Thyrotropin-releasing hormone (TRH) is a tripeptide that regulates the neuroendocrine thyroid axis. Moreover, its widespread brain distribution has indicated that it is a relevant neuromodulator of behaviors such as feeding, arousal, anxiety, and locomotion. Importantly, it is also a neurotrophic peptide, and thus may halt the development of neurodegenerative diseases and improve mood-related disorders. Its neuroprotective actions on those pathologies and behaviors have been limited due to its poor intestinal and blood-brain barrier permeability, and because it is rapidly degraded by a serum enzyme. As new strategies such as TRH intranasal delivery emerge, a renewed interest in the peptide has arisen. TRH analogs have proven to be safe in animals and humans, while not inducing alterations in thyroid hormones' levels. In this review, we integrate research from different approaches, aiming to demonstrate the therapeutic effects of TRH, and to summarize new efforts to prolong and facilitate the peptide's actions to improve symptoms and the progression of several pathologies.
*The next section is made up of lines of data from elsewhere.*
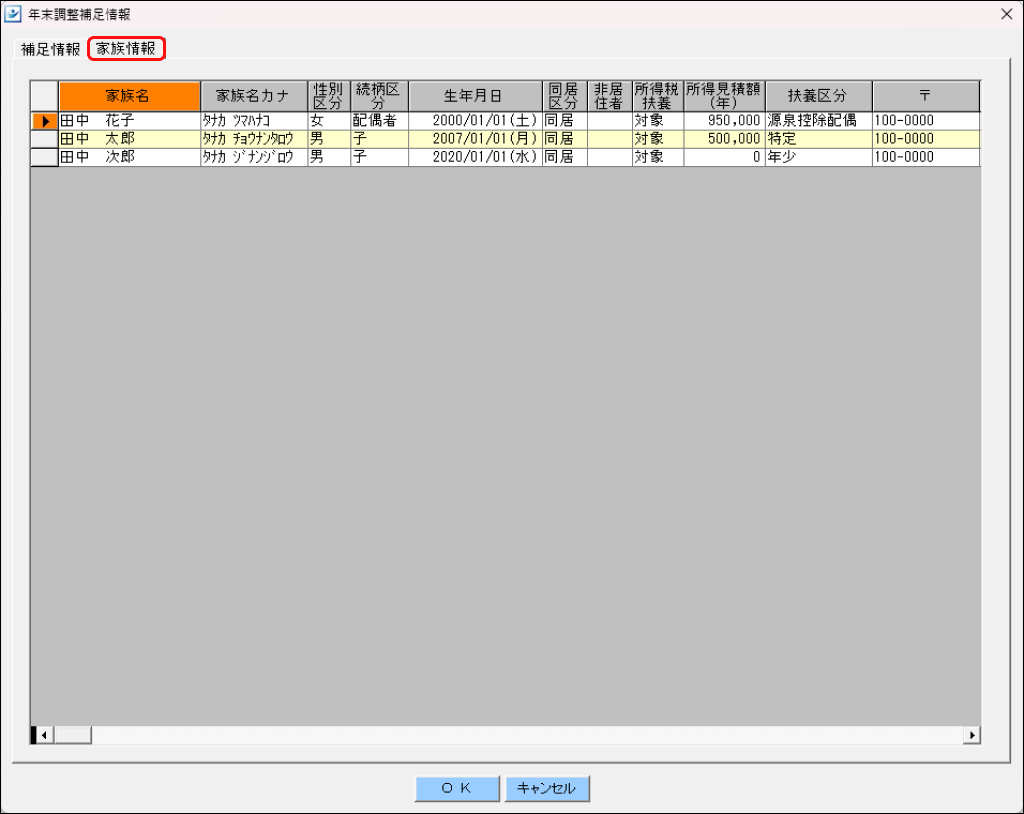Click the キャンセル button
The width and height of the screenshot is (1024, 814).
point(547,789)
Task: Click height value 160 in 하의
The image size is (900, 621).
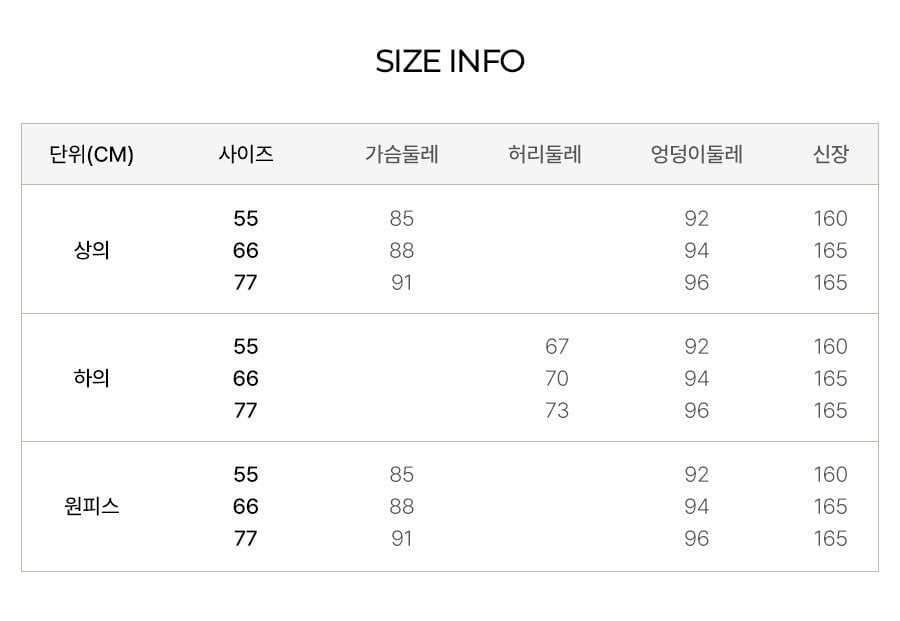Action: coord(831,346)
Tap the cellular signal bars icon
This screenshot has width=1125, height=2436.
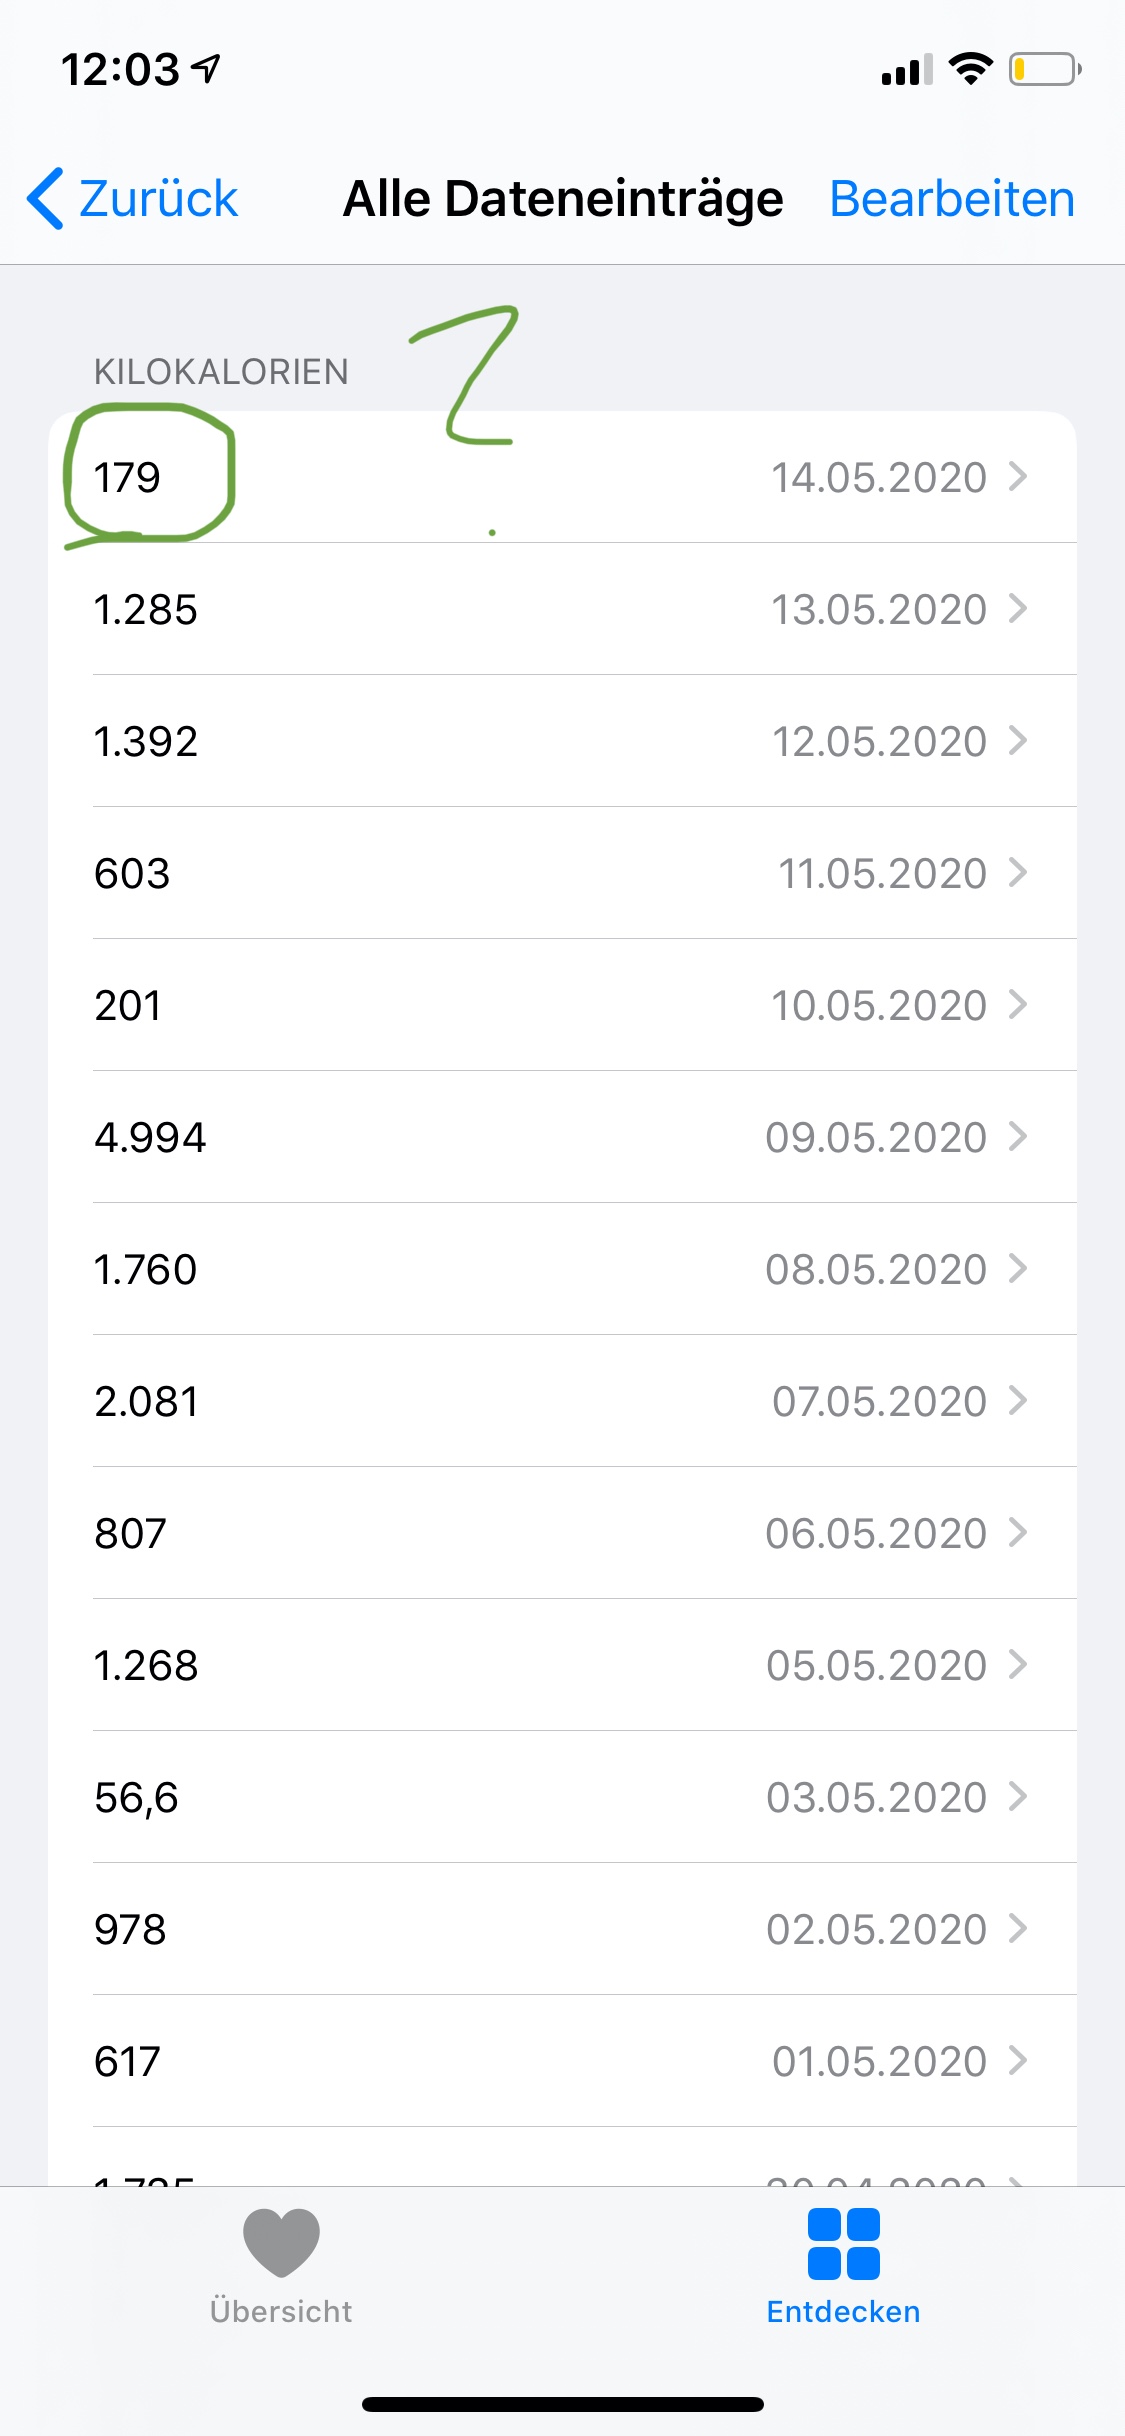[x=906, y=71]
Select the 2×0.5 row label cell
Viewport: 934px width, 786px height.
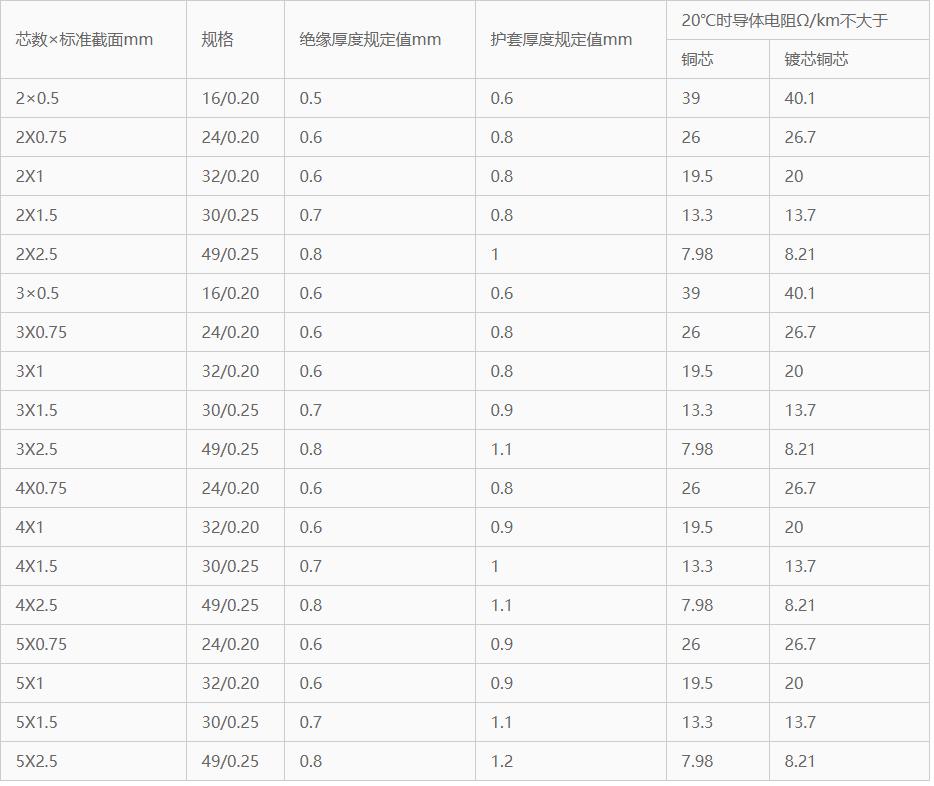[38, 98]
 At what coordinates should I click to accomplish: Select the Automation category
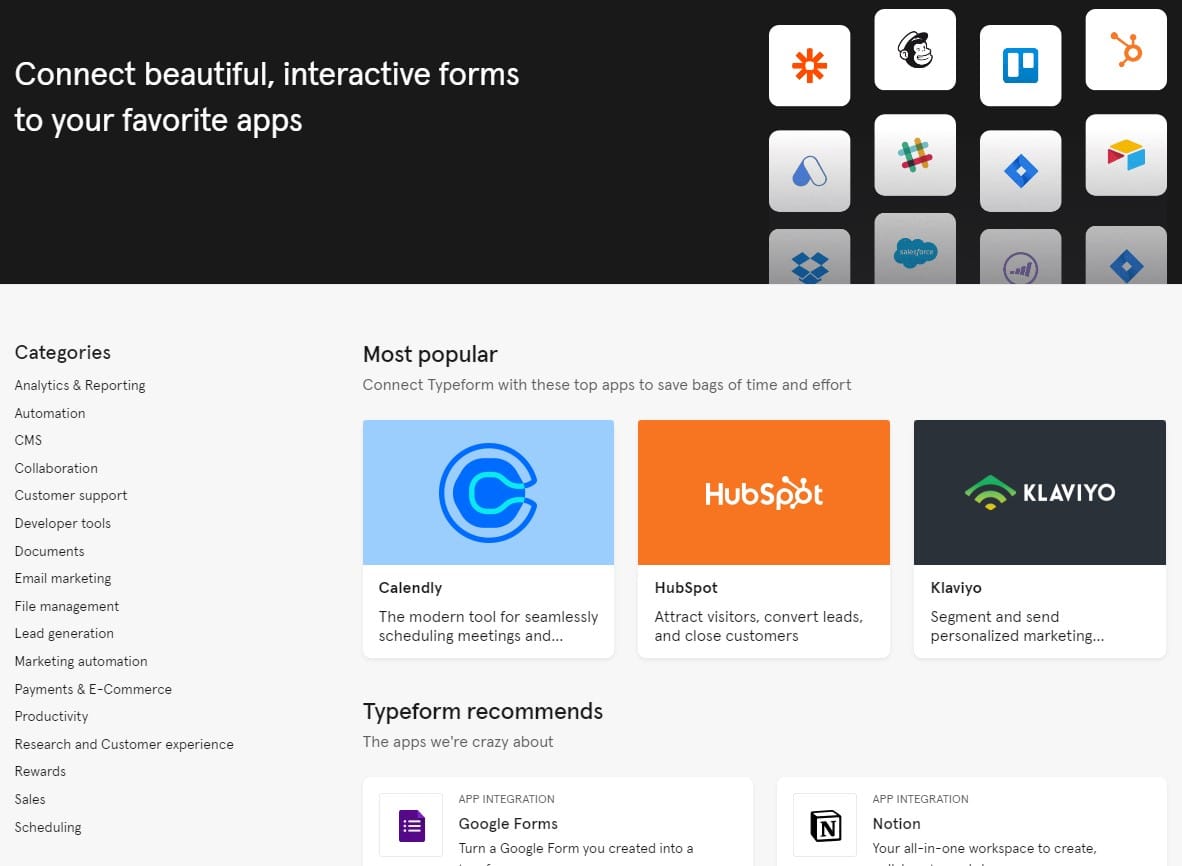click(x=50, y=413)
Keywords: TRH analogs; neuromodulator; therapeutic factor; thyrotropin-releasing hormone.

Figure 1

Summary of the different mechanisms of action of TRH in the central nervous system (CNS) and their relationship with the treatment of some pathologies. The myriad of TRH actions in the CNS is paralleled by a complex set of neuronal changes that depend on the region and type of cell analyzed. Importantly, responses are also influenced by the internal state of the animal and are directed by TRH’s role in homeostasis maintenance. It is noteworthy that more than one pathway may be involved in mediating TRH’s actions in the same illness. At the presynaptic neuron, TRH may inhibit glutamate release, acting as a neuroprotective agent and preventing cellular death (1); at the postsynaptic cell, TRH is able to stimulate the release of different NTs (2), thus promoting several effects such as hyperthermia, breathing stimulation, neuroprotection, arousal, analepsia and improved locomotion. TRH’s neuroprotective action may be mediated by GSK3 β inhibition (3), or by the inhibition of NMDA receptors (4). However, when acting as a respiratory activator, it stimulates this receptor. As a neurotrophic factor, TRH may act though BDNF expression (5). In blue squares are the specific conditions that can benefit from TRH administration acting in each pathway. Solid arrows represent well-studied pathways, while dashed lines depict signaling cascades that remain speculative. Ach: acetylcholine; Akt: serine/threonine protein kinase; BDNF: brain-derived neurotrophic factor; β-arr2: β-arrestin 2; CamK: calcium/calmodulin-dependent protein kinase; CREB: cAMP responsive element-binding protein; ER: endoplasmic reticulum; Glu: glutamate; GSK3β: glycogen synthase kinase-3β; Hist: histamine; IP3: inositol 1,4,5-triphosphate; NE: norepinephrine; NMDA: N-Methyl-D-aspartic acid; NT: neurotransmitter; PKC: protein kinase C; SMN: survival motor neuron protein.